Comparing canon Worm with Imago, it's debatable whose done a better job. In canon Worm, the government is having problems maintaining monopoly of force, at least in Brockton Bay. This problem is in part due to the absence of traditional military. This is very bad for rule of law, to say the least, and limits the ability to solve criminal problems. In Imago, the government has solved the monopoly of force problem...but has allowed power to concentrate to the point where corruption has set in, and is suffering from similar problems to canon worm due to a lack of moral and political will, rather than lack firepower.
Finally, a literary review. The vibe I'm getting from this story is that of a tragedy. We're watching Taylor's doomed attempts to be a hero fail due to her inexperience, ignorance, and trust issues/willful isolation, and her slow moral decay as she rationalizes her misdeeds. It's a damn powerful character piece.
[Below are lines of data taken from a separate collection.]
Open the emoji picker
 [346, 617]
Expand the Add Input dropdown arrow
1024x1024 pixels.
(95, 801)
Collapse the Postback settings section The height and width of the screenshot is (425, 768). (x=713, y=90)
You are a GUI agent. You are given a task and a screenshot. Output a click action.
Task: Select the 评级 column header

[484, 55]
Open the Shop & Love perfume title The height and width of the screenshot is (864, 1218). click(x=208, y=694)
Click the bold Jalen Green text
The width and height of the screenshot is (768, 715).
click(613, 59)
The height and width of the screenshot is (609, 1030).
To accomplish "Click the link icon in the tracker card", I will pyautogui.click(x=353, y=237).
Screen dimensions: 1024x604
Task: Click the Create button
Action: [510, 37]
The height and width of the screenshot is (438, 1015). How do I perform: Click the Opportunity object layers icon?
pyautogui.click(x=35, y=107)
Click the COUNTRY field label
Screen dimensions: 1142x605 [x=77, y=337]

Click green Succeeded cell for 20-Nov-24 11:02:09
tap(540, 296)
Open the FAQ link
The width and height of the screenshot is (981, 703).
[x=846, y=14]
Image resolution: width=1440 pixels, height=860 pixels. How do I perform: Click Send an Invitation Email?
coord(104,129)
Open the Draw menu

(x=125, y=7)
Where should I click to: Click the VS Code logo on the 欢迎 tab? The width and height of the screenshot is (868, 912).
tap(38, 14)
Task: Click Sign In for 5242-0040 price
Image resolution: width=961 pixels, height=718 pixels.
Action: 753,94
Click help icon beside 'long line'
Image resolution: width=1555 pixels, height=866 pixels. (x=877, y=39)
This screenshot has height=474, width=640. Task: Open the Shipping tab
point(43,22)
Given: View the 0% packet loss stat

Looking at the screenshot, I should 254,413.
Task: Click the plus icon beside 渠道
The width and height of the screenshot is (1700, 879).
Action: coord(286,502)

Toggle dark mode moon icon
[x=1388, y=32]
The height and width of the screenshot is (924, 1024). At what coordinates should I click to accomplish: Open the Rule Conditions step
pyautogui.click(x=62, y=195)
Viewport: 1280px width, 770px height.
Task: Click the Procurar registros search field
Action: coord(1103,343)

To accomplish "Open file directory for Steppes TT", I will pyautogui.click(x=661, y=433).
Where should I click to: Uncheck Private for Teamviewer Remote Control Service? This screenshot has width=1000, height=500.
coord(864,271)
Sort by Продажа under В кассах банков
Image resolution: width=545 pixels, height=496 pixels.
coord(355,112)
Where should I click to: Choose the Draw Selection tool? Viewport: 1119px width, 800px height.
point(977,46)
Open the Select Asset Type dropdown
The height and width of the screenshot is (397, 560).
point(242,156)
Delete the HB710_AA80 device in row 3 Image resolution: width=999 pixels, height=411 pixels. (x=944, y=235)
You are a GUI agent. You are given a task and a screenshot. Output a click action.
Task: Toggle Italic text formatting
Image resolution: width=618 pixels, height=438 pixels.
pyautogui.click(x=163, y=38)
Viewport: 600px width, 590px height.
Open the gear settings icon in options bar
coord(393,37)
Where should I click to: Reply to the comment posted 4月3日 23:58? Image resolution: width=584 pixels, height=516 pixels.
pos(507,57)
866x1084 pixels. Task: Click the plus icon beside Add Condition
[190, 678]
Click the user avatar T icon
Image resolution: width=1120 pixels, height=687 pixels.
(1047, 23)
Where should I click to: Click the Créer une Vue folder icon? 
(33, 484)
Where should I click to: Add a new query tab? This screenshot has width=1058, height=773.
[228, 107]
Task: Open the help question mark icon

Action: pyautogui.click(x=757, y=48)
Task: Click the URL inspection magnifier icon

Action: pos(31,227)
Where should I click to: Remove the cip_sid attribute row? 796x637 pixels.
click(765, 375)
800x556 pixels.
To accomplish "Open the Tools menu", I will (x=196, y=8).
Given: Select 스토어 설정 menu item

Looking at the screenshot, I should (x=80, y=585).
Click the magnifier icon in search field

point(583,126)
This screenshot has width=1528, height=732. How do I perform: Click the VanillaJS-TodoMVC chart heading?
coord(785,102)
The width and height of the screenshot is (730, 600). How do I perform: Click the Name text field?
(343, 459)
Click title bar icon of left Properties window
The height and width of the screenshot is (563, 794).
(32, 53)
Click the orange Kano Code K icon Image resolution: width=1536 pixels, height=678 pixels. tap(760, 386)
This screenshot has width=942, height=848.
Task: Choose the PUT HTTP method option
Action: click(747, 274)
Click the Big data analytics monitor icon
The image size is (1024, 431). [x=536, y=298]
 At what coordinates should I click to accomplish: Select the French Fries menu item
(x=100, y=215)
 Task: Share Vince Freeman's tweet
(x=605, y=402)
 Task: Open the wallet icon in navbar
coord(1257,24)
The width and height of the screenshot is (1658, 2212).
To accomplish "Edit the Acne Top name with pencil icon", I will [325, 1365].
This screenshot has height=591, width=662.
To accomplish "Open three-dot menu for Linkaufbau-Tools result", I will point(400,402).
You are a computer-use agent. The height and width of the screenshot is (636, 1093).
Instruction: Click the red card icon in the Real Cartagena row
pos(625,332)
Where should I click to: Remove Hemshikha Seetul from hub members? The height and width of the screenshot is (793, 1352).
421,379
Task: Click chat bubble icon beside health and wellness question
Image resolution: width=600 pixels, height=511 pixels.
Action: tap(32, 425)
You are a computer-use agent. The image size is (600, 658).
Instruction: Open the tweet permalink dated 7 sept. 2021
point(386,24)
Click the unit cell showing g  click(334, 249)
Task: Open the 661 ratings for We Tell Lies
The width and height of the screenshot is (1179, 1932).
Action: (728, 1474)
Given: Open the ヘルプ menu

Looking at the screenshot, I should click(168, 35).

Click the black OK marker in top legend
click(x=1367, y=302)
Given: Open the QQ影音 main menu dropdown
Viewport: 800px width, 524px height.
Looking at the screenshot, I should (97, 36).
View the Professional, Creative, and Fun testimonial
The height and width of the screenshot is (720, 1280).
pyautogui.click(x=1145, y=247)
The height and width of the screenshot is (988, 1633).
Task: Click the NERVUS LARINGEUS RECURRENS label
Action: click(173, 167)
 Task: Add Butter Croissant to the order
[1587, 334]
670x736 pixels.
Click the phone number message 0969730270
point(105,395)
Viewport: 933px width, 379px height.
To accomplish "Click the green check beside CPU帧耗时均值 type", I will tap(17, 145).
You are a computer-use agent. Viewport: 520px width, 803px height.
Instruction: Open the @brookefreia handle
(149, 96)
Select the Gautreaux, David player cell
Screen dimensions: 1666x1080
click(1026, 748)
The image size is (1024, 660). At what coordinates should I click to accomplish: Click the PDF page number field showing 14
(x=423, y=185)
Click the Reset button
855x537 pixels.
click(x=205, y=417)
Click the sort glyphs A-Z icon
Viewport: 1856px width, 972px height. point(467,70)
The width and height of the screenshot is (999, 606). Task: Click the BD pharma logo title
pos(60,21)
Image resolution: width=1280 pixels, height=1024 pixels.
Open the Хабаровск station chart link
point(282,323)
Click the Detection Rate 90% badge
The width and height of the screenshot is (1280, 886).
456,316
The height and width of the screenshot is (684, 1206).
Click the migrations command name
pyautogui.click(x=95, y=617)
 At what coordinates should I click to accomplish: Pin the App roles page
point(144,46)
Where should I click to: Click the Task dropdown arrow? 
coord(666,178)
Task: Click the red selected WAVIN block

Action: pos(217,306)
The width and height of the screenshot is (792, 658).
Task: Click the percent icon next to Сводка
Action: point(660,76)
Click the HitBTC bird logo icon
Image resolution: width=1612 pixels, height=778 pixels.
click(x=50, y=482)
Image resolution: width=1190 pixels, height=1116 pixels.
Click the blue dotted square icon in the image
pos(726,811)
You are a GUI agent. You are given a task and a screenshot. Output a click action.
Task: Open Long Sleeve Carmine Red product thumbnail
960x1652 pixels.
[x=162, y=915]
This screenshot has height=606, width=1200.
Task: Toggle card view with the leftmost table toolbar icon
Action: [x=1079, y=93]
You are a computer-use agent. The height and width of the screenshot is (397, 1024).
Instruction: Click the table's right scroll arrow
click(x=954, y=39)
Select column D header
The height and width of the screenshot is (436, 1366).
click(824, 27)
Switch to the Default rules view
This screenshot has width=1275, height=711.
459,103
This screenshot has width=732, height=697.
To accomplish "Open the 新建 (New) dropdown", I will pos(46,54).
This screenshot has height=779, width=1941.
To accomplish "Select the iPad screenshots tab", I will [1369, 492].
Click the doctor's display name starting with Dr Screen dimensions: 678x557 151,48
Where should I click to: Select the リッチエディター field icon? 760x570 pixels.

It's also taking freaking forever.
To me, this story's conclusion feels forgone. Between the introduction of the S9 and your own cynical style as an author, I don't see any real chance that there's no way Taylor's going to redeem herself, make things better, or learn proper heroism. She wasn't a hero in canon, and you're not going to turn her into one. That's fine! If anyone can write a train-wreck of moral corruption that you can't look away from, it's EarthScorpian. But the slow pace is keeping the plot from being engaging, and the sense of a forgone conclusion takes a way the tension that would otherwise compensate for that.
To use a visual metaphor, it's like a little old lady driving down the train tracks in her car. There's the looming threat of the train coming down the tracks and smashing the old lady dead. Ideally, one of two things occur. One, the old lady doesn't know she's on the tracts, and the train arrives relatively quickly; thus, we get to watch the hideous crash in horror and fascination. The other option is to stretch things out, and make the readers hope the old lady might come to her senses before the train shows up and get off the tracks, and get tension from the uncertainty. Your story, well written as it is, is taking a less-than-ideal third option where it's very clear the old lady is never going come to her senses and get off the tracks, but the train is still taking it's sweet time in catching up to the little old lady. So instead reading with fascinated horror or gripped with tension, I'm alternating between watching the (very pretty) scenery and checking my watch, wondering why the doom train is so late.